Shown here, vessels indicate entry into the myometrium. Hysteroscopic graspers can be used to extract excess fibrotic tissue. At the end, both tubal ostia should be visible from the internal cervical os.

The rate of recurrence is reported as high as 22% for moderate cases and 65% for severe cases. In order to decrease the rate of recurrence, two important concepts are of interest.

First, the endometrium should be separated to avoid agglutination. Most commonly used and our preferred approach is the placement of an intrauterine Foley catheter for seven days. While evidence is limited, placement of an IUD has also been described.

A less common method is intermittent distension of the cavity every one to two weeks, with office hysteroscopy. A fourth method which has increasing evidence is placement of an adhesion barrier, most commonly hyaluronic acid gel, which is not readily available in Canada at this time.

The second important principle is endometrial regeneration. Because the basalis layer has often been destroyed, regeneration of the endometrium can be challenging. Several approaches have been described. The most common and our preferred is hormone therapy, with an extended treatment of oestrogen followed by progesterone. The use of postoperative amnion grafts have also been described.

Two newer approaches involve the use of platelet-rich plasma or menstrual stem cells. Both of these have promising results in recent small, randomised trials. These products are still experimental. In our experience, endometrial regeneration is cumulative and progressive over the course of multiple procedures.

In patients who are planning pregnancy, sonohysterograms are routinely arranged one to four months following their initial procedure. Shown here is a repeat sonohysterogram for our patient. Shown in yellow is an area of persistent adhesion near the fundus. Shown in red, although less obvious, is limited cavity distension, which suggests persistent adhesions in the lower uterine segment. It is important to note that imaging findings do not always correlate well with hysteroscopic findings.

On second look, the endometrium appears much more healthy, consistent with the progressive regeneration of endometrium. Based on preoperative imaging, lower uterine adhesions are expected. Again, a seemingly short cavity is encountered. The upper border of this is probed with the tip of the hysteroscope, and eventually the fundal portion of the uterine cavity is entered.

Scissors are then used to divide adhesions, both at the fundus and in the lower uterine segment, in order to completely open up the cavity. Notably, at the end of this procedure, there appears to be a much more functional endometrium.

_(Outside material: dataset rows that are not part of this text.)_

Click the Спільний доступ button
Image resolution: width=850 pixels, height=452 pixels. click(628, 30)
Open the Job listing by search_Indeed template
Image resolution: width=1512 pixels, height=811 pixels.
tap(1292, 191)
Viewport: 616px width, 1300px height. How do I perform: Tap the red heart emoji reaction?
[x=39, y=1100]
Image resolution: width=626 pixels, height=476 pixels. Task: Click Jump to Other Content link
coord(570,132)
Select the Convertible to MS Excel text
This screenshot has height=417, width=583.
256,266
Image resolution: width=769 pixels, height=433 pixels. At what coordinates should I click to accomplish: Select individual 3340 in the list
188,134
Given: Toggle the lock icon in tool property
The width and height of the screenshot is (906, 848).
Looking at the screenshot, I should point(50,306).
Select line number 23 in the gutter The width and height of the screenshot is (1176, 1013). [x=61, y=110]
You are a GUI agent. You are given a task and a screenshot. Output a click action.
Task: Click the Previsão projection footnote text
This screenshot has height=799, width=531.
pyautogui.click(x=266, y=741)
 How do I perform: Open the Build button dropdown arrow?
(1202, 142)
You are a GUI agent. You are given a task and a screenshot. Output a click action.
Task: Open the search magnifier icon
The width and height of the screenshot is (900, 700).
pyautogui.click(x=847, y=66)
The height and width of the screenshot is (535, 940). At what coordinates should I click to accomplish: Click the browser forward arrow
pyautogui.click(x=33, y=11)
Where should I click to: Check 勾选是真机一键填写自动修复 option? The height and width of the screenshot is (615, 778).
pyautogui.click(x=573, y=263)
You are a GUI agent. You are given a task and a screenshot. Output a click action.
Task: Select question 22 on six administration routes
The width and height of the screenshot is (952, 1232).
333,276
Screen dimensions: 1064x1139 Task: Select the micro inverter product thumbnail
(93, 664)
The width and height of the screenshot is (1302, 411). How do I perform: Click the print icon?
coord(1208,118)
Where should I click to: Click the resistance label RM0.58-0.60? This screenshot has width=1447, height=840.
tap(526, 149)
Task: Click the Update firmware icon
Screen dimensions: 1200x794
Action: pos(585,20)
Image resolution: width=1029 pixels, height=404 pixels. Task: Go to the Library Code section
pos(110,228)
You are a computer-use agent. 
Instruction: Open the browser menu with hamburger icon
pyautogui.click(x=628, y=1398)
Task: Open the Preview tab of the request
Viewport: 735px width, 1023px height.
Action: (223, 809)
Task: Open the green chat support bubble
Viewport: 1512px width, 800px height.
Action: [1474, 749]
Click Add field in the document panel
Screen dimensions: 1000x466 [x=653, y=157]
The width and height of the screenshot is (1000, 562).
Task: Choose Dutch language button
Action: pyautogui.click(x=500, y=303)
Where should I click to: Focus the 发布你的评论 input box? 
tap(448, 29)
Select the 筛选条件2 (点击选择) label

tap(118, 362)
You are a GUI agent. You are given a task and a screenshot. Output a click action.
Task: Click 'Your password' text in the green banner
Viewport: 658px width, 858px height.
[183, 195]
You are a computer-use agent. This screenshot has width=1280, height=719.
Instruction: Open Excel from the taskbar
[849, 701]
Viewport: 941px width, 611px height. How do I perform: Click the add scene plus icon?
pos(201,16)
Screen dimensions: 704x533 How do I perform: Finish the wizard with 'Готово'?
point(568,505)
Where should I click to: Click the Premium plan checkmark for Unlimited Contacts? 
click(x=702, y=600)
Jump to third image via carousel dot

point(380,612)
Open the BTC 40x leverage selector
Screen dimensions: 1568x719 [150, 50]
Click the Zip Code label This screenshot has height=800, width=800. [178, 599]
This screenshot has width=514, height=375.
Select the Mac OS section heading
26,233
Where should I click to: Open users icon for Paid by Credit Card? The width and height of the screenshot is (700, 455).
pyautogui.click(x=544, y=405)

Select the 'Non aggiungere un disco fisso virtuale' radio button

A paediatric Foley catheter is then placed at the end of the procedure for seven days, along with 21 days of oestradiol and seven days of medroxyprogesterone acetate.

Three months following the procedure, our patient spontaneously conceived. She is currently at 28 weeks gestation, with a complete anterior placenta previa and no evidence of placenta accreta.

The most common reason for treatment is desired pregnancy. Data on pregnancy outcomes are retrospective and heterogeneous. Clinical pregnancy rates range from 44% up to 64%, and live birth rates range from 62% to 75%. Importantly, there are some high-risk features of these pregnancies, including spontaneous abortion, ectopic pregnancy, mid-trimester loss, and perhaps most importantly, placenta accreta. For these reasons, it is important to involve maternal foetal medicine in the care of patients with previous hysteroscopic adhesiolysis.

In summary, we have presented a case of hysteroscopic adhesiolysis for severe Asherman’s, where a repeat procedure resulted in a good outcome. We have described an approach to optimise success, including direct cervical entry, hydrodistension, gentle interrogation of tissue and awareness of axial deviation. We’ve described approaches to decrease incidence and severity of recurrence by promoting endometrial separation and regeneration.

It’s important to remember for both physicians and patients that persistence pays off, and recurrence should be expected and planned for in severe cases. Finally, pregnancies after hysteroscopic adhesiolysis for severe Asherman’s come with significantly elevated risks, particularly of placenta accreta.